(Pixel coordinate grounding data)
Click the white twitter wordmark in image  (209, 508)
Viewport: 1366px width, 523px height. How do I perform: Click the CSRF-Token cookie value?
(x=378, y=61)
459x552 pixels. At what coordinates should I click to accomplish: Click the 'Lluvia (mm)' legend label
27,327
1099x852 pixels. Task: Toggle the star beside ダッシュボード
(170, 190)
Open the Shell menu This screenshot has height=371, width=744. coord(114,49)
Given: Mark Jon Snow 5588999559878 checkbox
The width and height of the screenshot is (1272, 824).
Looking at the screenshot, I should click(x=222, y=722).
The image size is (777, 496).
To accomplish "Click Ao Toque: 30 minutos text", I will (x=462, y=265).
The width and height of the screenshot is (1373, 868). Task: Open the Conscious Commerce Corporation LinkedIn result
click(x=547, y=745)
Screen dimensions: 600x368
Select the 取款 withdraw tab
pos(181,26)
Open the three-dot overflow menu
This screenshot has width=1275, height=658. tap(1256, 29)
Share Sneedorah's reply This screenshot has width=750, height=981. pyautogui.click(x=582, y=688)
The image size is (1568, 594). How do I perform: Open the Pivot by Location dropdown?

◆ Problem description
Isolate the lines above that contain the word "image" and copy them.

◆ Response to this task
Click the white twitter wordmark in image  (209, 508)
The image size is (777, 496).
The image size is (1568, 594). How do I perform: Open the Pivot by Location dropdown?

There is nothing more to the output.